# What to do
Below are records; extract exactly the lines from the one with "You are a computer-use" through the final line, including both, but drop the pictures.

Data entries:
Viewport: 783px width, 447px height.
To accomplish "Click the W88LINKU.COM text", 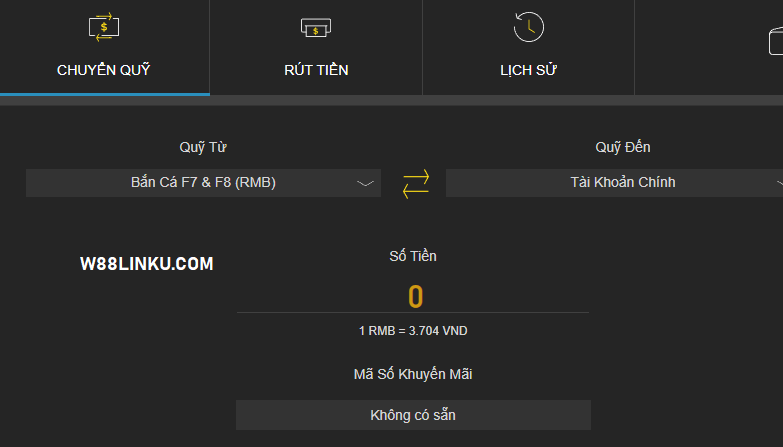I will pyautogui.click(x=146, y=264).
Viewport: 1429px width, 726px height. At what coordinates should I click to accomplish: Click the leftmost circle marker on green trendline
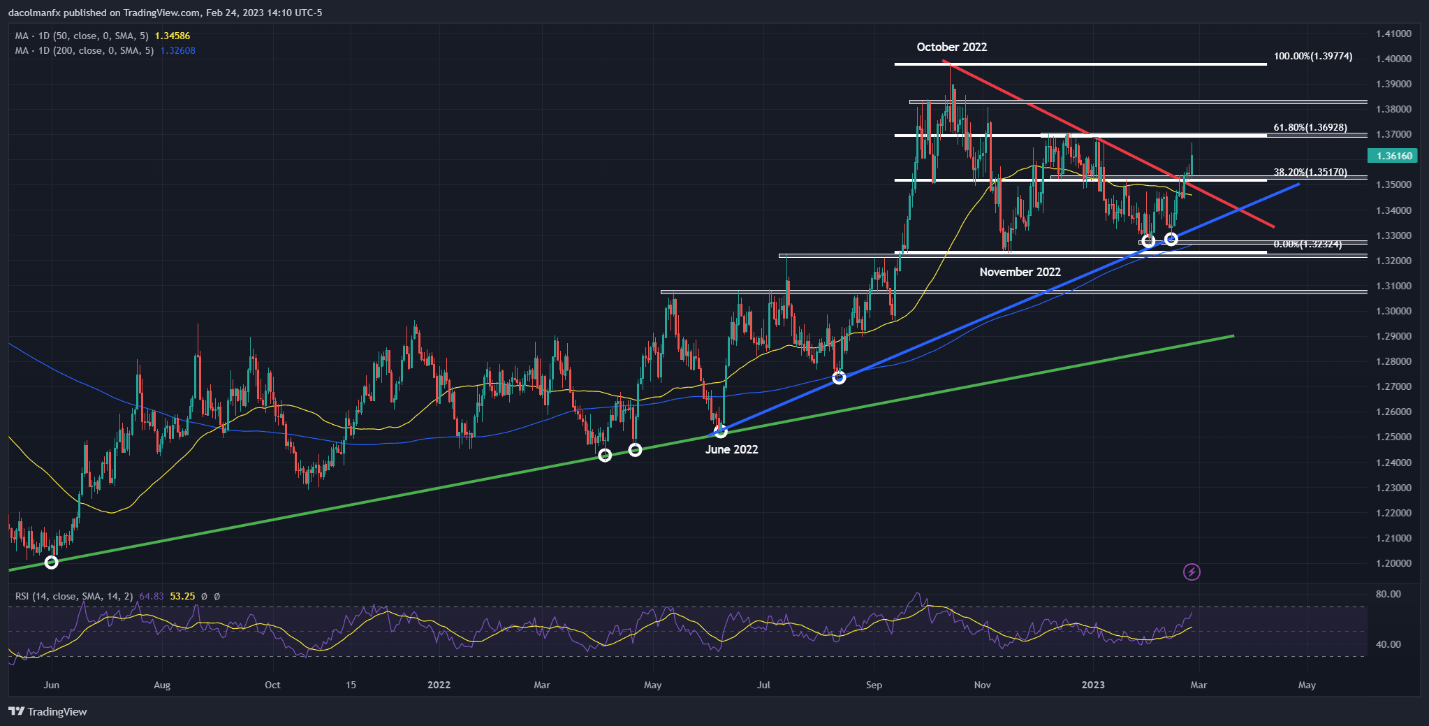tap(52, 562)
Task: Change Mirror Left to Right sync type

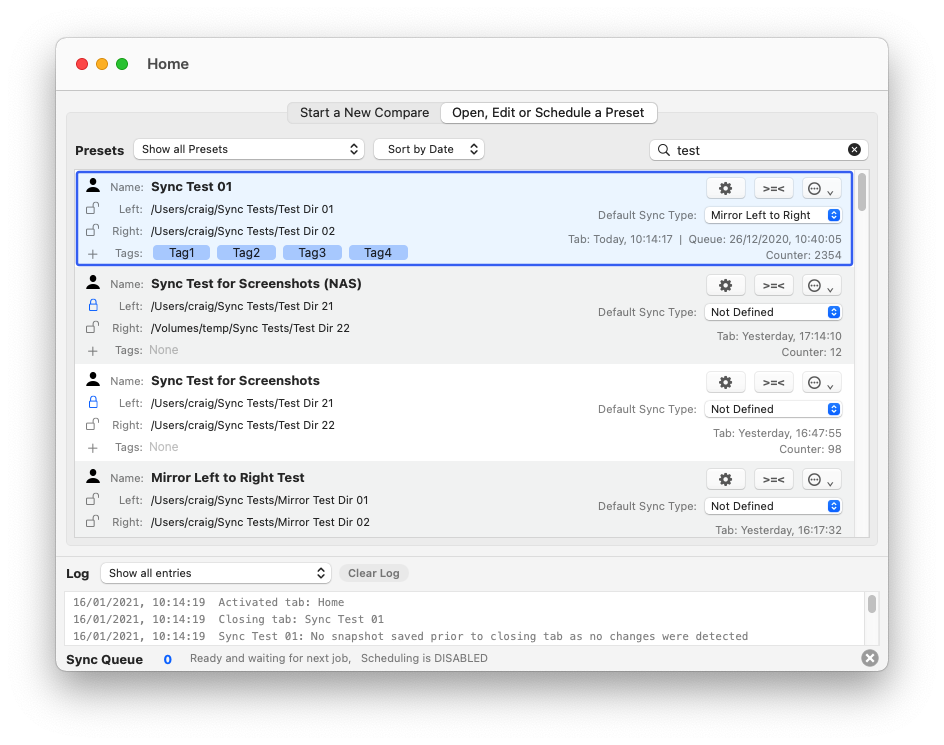Action: pyautogui.click(x=773, y=215)
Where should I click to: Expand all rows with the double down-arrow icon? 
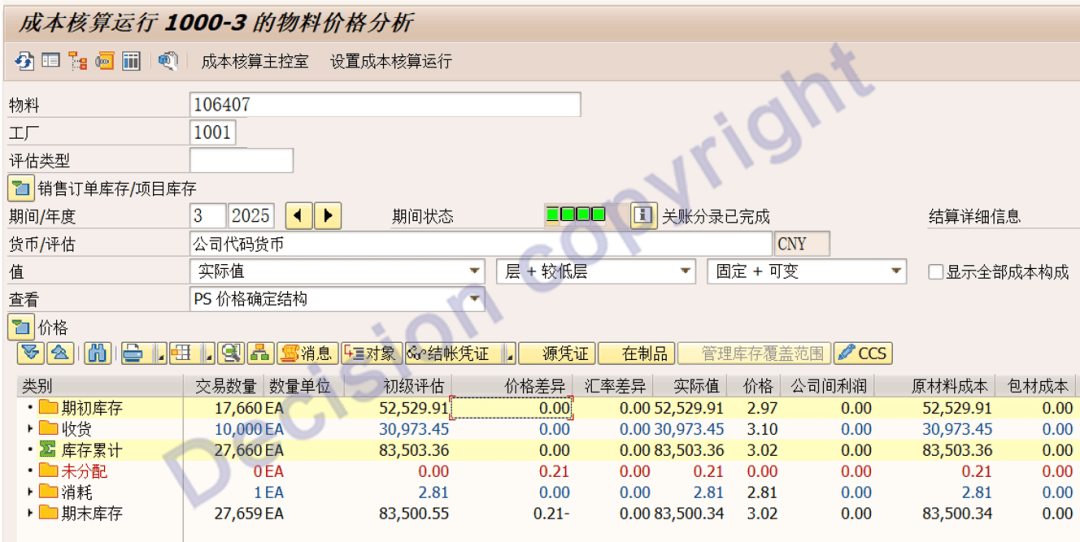tap(32, 353)
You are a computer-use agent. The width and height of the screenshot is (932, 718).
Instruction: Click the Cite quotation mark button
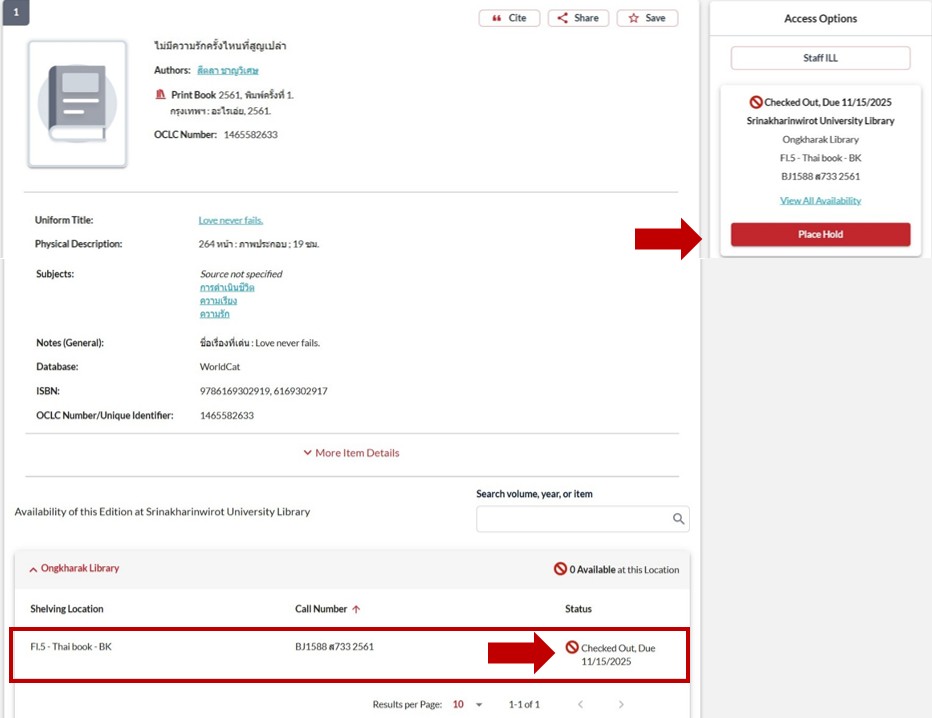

# Written answer
You are a computer-use agent. The width and height of the screenshot is (932, 718).
Instruction: Click the Cite quotation mark button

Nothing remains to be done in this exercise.